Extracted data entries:
——————

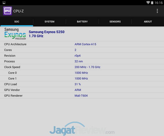Open the SENSORS tab
Viewport: 164px width, 136px height.
pos(115,22)
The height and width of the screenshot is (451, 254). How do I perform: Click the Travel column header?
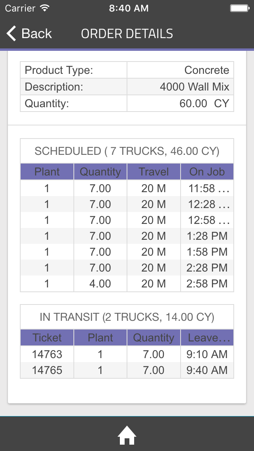coord(154,172)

——————

* [WORK REQUIRED]: Write out exactly the lines from the line holding "The height and" through the last line of the records above, inclusive, and nothing more. Leave out the pictures.

* [PROBLEM SOLUTION]:
The height and width of the screenshot is (451, 254). How do I perform: Click the Travel column header?
coord(154,172)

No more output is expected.